If I were you I would go to a GOOD bipolar forum (I used to hang out at the one about.com had; haven't been there in awhile BUT when I was there they were excellent) and ask folks there about their insurance situations.
posted by konolia at 8:04 PM on February 6, 2008


COBRA. You won't find the LEVEL of coverage you currently have under your current plan/COBRA for less cost per month.

You might find a cheaper individual plan that has an extremely large deductible with a very restrictive cap on therapy visits, if they cover therapy at all. It is not unusual for individual plans to "carve out" (this means not cover) anything related to mental health. So, yes, you'd be paying less per month for insurance premiums but you would also be paying for therapy visits out of pocket as well as other treatment related to your diagnosis, possibly.
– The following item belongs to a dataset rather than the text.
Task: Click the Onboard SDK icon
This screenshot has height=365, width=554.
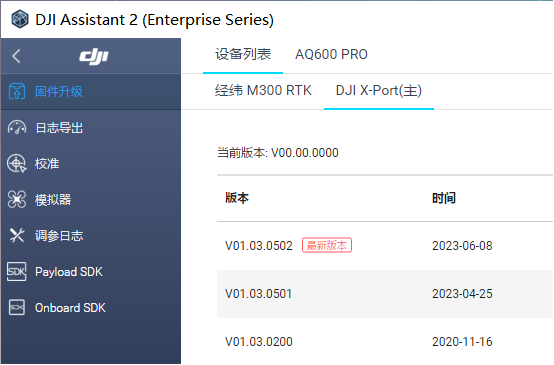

Not disclosing your current diagnosis so as not to get hit with restrictions on your coverage might not get you very far. Once you file your first claim related to your bipolar condition, it is possible that the insurance company will require the treating practitioner to put down the date of your initial diagnosis and sign off on that. Since that was before you applied for individual coverage, the fact that you didn't disclose a pre-existing condition would be uncovered and this may result in the termination of your coverage under that plan. That is the most drastic situation, and every insurance company is different, but insurance companies exist to make money, especially on individual policies. They will try to mitigate their risk.

All this to say that your best bet to continue having your meds and therapy and psych doc visits and the reassurance that you would be covered for an inpatient stay is with COBRA.
posted by jeanmari at 8:54 PM on February 6, 2008


Your old employer's group plan may offer a conversion option. When you quit, you convert from the group plan to an individual plan with the same carrier. You will not get the same benefits, and your premiums may go up depending on how much of your group premium your employer paid for you, but conversions are generally not subject to underwriting. That means no medical questionnaires to fill out, no gaps in coverage, no pre-existing condition exclusions, and no need to find a new provider on a new network.

If you are eligible for COBRA and can afford the full price of what your old employer was paying for coverage, that's your best bet. You have a month or two to decide to enroll, and if you meet that deadline, you can enroll retroactively to the date you quit.

If you can't afford COBRA premiums, conversion premiums may be lower (but you'll have higher out of pocket expenses). Also you can convert to individual when your COBRA expires.

Or is there a professional association you could join that offers a group plan?

If all else fails, your state may offer a high-risk pool for people who have been denied individual insurance.